Pénurie de généralistes dans 256 communes

En 5 ans de temps, le nombre de communes belges touchées par le manque de médecins a doublé. Les régions les plus affectées sont le Limbourg, la Campine du Nord et le Pajottenland. Les communes rurales souffrent également d’une pénurie flagrante de vétérinaires. Selon l’Association belge des syndicats médicaux (Absym), les jeunes médecins ne seraient pas attirés par le mode de vie à la campagne.

Une étude de l’Union des professions libérales et intellectuelles (Unplib), publiée ce jeudi, indique notamment que 256 des 589 communes belges souffrent actuellement d’un manque criant de généralistes. Le problème serait surtout aigu dans les zones rurales, où l’on recense aussi un manque flagrant de vétérinaires. La pénurie de médecins est en tous cas deux fois plus élevée qu’il y a 5 ans.
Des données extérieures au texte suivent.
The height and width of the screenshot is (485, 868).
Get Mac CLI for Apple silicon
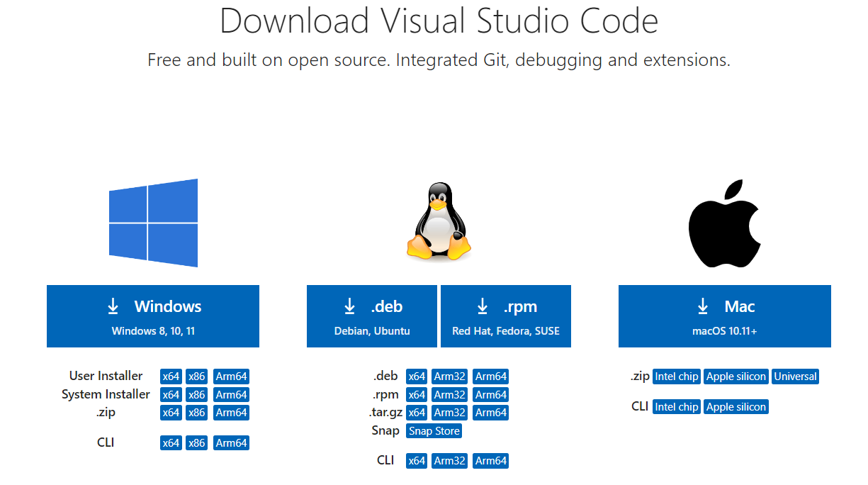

« Dans certaines zones, il devient de plus en plus difficile d’assurer une continuité dans les soins prodigués aux patients », explique Jos De Smedt de l’Association flamande des médecins généralistes Domus Medica. Ce sont avant tout les services de garde qui deviennent difficiles à assurer, ce qui accroît la pression de travail sur les médecins. « Le fait que les généralistes aient à faire des gardes de nuit et de week-end influence certainement leur vie sociale ».

Dans les zones rurales, la pénurie de médecins et vétérinaires serait particulièrement flagrante, indique l’étude. L’Unplib estime donc que les mesures correctives ne sont actuellement pas suffisantes et que des actions sont nécessaires. En effet, en 2011, la Belgique comptait une moyenne d’un médecin pour 485 habitants. Les écarts entre les différentes provinces sont néanmoins importants. Le Brabant wallon dispose ainsi d’un médecin pour 294 personnes, alors qu’en province du Luxembourg ce sont 590 patients qui doivent se partager un généraliste.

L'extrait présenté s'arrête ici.